## TASK TO COMPLETE
Can you put the entries from the line with "アクセス (371, 37)" up to and including the line with "什么是轮盘的积分? (29, 139)" into a JSON list of strings, one string per line, with blank lines left out? Leave the pictures out of your answer.

┌────────

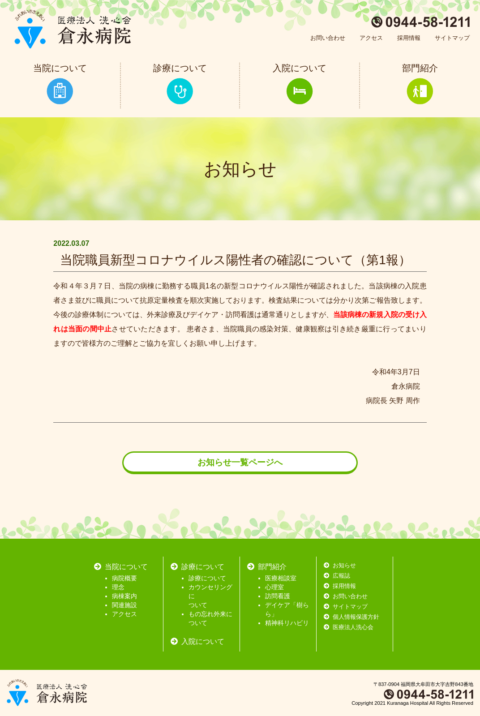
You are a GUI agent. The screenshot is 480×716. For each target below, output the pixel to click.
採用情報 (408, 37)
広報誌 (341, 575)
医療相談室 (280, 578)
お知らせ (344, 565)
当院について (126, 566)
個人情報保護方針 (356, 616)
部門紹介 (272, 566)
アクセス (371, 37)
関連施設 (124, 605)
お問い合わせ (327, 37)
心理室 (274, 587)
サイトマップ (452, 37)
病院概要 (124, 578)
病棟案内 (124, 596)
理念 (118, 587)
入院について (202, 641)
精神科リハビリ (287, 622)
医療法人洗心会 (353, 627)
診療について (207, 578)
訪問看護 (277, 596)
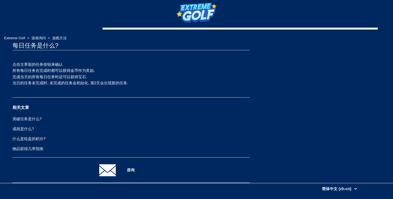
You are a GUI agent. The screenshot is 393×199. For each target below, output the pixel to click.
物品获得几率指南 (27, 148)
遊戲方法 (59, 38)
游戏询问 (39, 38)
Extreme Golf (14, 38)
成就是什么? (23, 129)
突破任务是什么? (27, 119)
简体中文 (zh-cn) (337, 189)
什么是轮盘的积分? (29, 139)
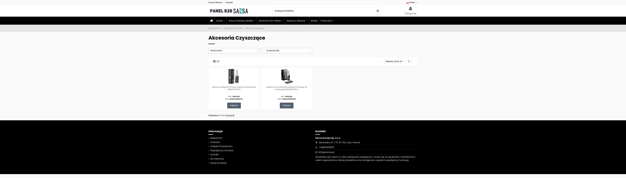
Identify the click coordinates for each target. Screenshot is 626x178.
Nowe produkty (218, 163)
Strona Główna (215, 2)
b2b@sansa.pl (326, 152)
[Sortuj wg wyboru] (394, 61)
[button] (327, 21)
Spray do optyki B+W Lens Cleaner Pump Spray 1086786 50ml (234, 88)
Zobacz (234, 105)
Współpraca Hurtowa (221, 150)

└────────
┌────────

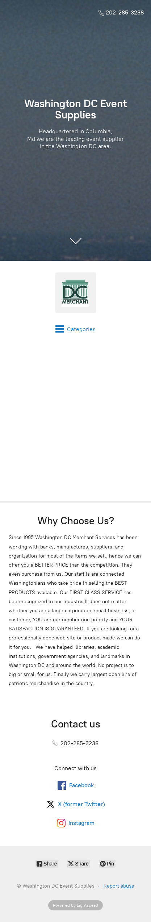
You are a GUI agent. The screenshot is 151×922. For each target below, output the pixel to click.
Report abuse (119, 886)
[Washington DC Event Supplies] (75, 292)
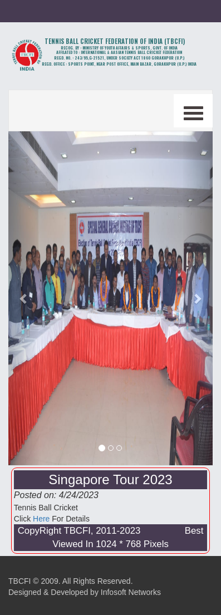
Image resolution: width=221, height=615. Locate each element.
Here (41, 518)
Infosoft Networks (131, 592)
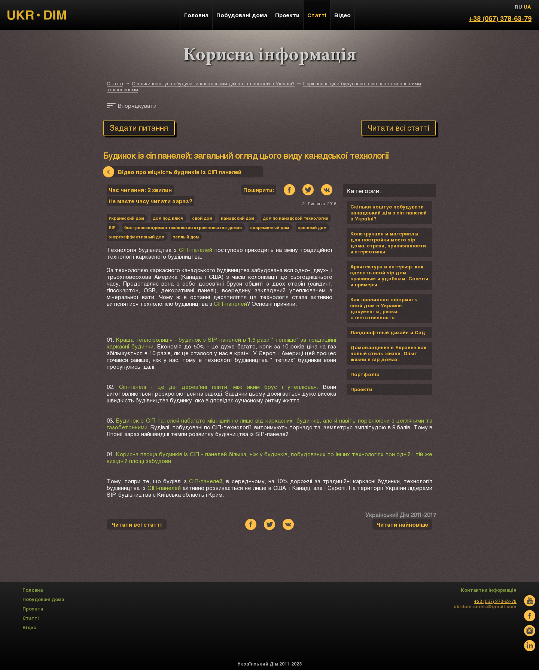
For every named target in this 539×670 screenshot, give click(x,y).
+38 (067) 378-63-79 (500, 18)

└────────

## WRITTEN REPLY
[
  "アクセス (371, 37)",
  "関連施設 (124, 605)",
  "お問い合わせ (327, 37)",
  "心理室 (274, 587)",
  "サイトマップ (452, 37)",
  "病院概要 (124, 578)",
  "病棟案内 (124, 596)",
  "理念 (118, 587)",
  "入院について (202, 641)",
  "精神科リハビリ (287, 622)",
  "医療法人洗心会 (353, 627)",
  "診療について (207, 578)",
  "訪問看護 (277, 596)",
  "You are a GUI agent. The screenshot is 393×199. For each target below, output the pixel to click.",
  "物品获得几率指南 (27, 148)",
  "遊戲方法 (59, 38)",
  "游戏询问 (39, 38)",
  "Extreme Golf (14, 38)",
  "成就是什么? (23, 129)",
  "突破任务是什么? (27, 119)",
  "简体中文 (zh-cn) (337, 189)",
  "什么是轮盘的积分? (29, 139)"
]